The law of the Salem Witch Trials is a fascinating mix of biblical passages and colonial statutes. According to Mark Podvia (see Timeline, PDF), the General Court of the Massachusetts Bay Colony adopted the following statute in 1641: “If any man or woman be a WITCH, that is, hath or consulteth with a familiar spirit, they shall be put to death. Exod. 22. 18. Levit. 20. 27. Deut. 18. 10. 11.”  The statute encompasses passages from the Bible written circa 700 B.C. Exodus states: “Thou shall not suffer a witch to live.” Leviticus prescribes the punishment. Witches and wizards “shall surely be put to death: they shall stone them with stones: their blood shall be upon them.” And Deuteronomy states: “There shall not be found among you any one that maketh his son or his daughter to pass through the fire, or that useth divination, or an observer of times, or an enchanter, or a witch.  Or a charmer, or a consulter with familiar spirits, or a wizard, or a necromancer.”

In Salem, the accusers and alleged victims came from a small group of girls aged nine to 19, including Betty Parris and Abigail Williams. In January 1692, Betty and Abigail had strange fits.
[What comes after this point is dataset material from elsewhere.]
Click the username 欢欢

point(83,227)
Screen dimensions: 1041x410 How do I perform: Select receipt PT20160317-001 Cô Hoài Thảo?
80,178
Rumors spread through the village attributing the fits to the devil and the work of his evil hands. The accusers claimed the witchcraft came mostly from women, with the notable exception of four-year old Dorcas Good.

The colony created the Court of Oyer and Terminer especially for the witchcraft trials. The law did not then use the principle of “innocent until proven guilty” – if you made it to trial, the law presumed guilt. If the colony imprisoned you, you had to pay for your stay. Courts relied on three kinds of evidence: 1) confession, 2) testimony of two eyewitnesses to acts of witchcraft, or 3) spectral evidence (when the afflicted girls were having their fits, they would interact with an unseen assailant – the apparition of the witch tormenting them). According to Wendel Craker, no court ever convicted an accused of witchcraft on the basis of spectral evidence alone, but other forms of evidence were needed to corroborate the charge of witchcraft. Courts allowed “causal relationship” evidence, for example, to prove that the accused possessed or controlled an afflicted girl. Prior conflicts, bad acts by the accused, possession of materials used in spells, greater than average strength, and witch’s marks also counted as evidence of witchcraft. If the accused was female, a jury of women examined her body for “witch’s marks” which supposedly showed that a familiar had bitten or fed on the accused. Other evidence included the “touching test” (afficted girls tortured by fits became calm after touching the accused). Courts could not base convictions on confessions obtained through torture unless the accused reaffirmed the confession afterward, but if the accused recanted the confession, authorities usually tortured the accused further to obtain the confession again. If you recited the Lord’s Prayer, you were not a witch. The colony did not burn witches, it hanged them.

An old woman points to markings on a young woman's back in front of a large crowd.
Examination of a Witch
Thompkins H. Matteson, 1853

The Salem Witch Trials divided the community. Neighbor testified against neighbor. Children against parents. Husband against wife. Children died in prisons. Families were destroyed. Churches removed from their congregations some of the persons accused of witchcraft. After the Court of Oyer and Terminer was dissolved, the Superior Court of Judicature took over the witchcraft cases. They disallowed spectral evidence. Most accusations of witchcraft then resulted in acquittals. An essay by Increase Mather, a prominent minister, may have helped stop the witch trials craze in Salem.